What is expected: In the records below, some lines contain the word "computer". Copy each of them.

─── Task inputs ───

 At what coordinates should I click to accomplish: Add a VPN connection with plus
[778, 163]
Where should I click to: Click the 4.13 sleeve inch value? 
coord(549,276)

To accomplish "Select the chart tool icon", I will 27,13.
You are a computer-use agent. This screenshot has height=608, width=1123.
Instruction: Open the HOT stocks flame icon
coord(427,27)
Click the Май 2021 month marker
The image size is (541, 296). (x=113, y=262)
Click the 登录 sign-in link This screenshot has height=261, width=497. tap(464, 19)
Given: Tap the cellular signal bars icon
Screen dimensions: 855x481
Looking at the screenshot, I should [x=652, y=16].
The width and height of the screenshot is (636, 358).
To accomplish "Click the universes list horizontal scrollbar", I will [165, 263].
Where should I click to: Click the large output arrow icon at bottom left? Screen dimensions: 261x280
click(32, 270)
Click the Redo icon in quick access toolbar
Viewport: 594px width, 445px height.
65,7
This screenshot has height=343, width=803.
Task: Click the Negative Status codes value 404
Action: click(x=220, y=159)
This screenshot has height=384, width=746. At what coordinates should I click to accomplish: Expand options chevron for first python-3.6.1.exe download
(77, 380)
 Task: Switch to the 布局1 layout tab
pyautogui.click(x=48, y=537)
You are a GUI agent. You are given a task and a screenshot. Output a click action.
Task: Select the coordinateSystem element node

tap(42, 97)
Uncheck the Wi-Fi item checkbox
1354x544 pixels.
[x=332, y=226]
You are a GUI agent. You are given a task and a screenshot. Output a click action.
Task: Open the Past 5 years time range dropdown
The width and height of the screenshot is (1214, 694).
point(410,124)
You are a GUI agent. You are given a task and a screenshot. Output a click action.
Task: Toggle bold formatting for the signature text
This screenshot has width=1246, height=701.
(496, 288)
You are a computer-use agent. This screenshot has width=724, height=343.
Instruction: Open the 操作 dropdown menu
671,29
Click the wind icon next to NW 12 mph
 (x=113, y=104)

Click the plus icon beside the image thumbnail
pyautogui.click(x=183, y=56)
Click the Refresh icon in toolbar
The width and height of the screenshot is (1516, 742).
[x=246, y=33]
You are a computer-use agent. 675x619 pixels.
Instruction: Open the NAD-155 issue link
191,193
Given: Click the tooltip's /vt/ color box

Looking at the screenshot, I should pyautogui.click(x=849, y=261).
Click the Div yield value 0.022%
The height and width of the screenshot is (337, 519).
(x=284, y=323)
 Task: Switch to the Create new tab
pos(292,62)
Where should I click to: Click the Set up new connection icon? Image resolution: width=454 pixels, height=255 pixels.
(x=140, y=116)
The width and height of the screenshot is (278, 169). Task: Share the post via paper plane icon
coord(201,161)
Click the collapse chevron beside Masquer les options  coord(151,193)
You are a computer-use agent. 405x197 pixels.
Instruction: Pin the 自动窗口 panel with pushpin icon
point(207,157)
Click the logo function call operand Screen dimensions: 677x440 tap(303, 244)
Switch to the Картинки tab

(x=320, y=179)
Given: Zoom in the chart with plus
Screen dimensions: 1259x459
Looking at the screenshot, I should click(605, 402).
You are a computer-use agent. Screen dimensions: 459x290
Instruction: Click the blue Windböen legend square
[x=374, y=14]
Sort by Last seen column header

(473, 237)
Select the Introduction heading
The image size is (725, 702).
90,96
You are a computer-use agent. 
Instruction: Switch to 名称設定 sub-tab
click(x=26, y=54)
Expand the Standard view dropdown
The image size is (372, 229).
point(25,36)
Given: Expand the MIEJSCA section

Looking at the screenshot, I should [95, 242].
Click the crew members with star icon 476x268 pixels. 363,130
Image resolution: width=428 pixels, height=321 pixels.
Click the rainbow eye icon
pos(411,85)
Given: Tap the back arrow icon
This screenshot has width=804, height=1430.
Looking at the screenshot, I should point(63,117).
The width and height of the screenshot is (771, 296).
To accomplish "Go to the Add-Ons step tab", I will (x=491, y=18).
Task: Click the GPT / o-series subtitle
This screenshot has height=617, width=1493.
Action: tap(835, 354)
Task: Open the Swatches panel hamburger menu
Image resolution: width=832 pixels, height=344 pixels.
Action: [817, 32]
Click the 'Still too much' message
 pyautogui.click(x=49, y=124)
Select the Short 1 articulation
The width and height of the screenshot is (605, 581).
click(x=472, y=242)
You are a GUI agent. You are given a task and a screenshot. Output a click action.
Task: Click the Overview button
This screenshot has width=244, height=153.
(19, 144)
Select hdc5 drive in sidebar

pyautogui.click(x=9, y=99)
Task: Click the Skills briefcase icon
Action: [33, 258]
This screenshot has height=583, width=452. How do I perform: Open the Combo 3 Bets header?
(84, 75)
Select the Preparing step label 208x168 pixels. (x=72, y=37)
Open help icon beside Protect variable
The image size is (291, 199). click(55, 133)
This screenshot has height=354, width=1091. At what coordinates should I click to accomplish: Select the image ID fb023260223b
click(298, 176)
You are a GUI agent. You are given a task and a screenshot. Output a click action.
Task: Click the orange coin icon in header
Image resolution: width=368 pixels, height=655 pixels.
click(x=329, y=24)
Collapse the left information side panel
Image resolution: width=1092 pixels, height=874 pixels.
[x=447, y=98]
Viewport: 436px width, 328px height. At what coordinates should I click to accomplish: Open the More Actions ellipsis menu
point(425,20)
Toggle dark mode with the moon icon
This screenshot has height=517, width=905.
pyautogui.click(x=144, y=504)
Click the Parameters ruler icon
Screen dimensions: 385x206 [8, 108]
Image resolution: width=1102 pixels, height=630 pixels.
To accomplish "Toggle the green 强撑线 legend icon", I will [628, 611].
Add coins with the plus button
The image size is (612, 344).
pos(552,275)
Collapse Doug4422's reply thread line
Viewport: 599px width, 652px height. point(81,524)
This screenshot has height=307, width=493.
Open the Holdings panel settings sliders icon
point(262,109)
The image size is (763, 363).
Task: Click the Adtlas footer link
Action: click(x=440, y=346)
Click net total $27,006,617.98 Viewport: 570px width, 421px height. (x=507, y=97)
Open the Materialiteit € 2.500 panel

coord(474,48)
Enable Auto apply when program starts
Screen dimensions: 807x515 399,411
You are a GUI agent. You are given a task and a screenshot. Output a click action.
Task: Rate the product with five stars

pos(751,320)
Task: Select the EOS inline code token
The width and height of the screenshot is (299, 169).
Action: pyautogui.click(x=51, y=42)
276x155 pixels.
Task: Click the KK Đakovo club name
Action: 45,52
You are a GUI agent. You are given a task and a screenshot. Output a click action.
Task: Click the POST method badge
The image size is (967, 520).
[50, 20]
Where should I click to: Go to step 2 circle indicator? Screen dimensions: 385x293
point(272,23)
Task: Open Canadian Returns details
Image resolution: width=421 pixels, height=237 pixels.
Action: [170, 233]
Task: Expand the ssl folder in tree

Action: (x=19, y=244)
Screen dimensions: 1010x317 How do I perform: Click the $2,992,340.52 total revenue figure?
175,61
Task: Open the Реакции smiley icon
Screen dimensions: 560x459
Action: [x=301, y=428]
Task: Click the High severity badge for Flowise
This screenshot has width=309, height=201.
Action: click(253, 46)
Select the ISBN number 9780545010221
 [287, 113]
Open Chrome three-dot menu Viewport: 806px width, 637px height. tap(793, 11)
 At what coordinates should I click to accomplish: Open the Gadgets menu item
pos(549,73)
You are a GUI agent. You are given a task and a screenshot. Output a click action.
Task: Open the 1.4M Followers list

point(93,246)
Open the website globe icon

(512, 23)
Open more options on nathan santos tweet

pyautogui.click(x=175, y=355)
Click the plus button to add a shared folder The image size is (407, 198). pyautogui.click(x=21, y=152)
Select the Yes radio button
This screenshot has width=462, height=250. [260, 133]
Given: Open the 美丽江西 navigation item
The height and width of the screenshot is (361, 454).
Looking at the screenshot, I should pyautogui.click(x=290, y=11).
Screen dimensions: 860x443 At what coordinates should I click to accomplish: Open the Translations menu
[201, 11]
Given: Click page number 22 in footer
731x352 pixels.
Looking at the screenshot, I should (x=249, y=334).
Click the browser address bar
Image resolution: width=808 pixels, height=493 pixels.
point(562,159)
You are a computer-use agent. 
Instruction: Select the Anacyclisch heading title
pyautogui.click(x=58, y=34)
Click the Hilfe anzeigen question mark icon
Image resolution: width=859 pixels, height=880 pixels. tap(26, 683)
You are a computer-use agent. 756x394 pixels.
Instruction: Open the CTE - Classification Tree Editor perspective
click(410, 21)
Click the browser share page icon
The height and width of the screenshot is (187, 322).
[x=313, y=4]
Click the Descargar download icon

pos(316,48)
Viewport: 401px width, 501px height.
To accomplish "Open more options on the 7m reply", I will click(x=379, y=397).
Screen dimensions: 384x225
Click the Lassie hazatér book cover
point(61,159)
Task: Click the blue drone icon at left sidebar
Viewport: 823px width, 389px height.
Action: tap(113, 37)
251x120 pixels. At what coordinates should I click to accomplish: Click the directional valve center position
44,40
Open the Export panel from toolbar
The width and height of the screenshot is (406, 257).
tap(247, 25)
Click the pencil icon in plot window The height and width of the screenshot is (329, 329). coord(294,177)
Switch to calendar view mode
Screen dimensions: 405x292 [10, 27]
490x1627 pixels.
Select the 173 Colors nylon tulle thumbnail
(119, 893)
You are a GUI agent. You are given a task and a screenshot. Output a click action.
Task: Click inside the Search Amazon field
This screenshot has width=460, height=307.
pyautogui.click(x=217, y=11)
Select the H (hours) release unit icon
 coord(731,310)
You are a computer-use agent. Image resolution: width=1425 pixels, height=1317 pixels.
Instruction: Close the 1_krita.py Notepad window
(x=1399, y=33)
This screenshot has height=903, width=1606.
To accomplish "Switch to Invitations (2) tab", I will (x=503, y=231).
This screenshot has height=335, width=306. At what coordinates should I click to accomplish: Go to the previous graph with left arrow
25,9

───

Answer:
You are a computer-use agent. This screenshot has height=608, width=1123.
You are a computer-use agent. This screenshot has width=724, height=343.
You are a computer-use agent. 675x619 pixels.
You are a computer-use agent. 405x197 pixels.
You are a computer-use agent. Screen dimensions: 459x290
You are a computer-use agent. 
You are a computer-use agent. 
You are a computer-use agent. 756x394 pixels.
You are a computer-use agent. Image resolution: width=1425 pixels, height=1317 pixels.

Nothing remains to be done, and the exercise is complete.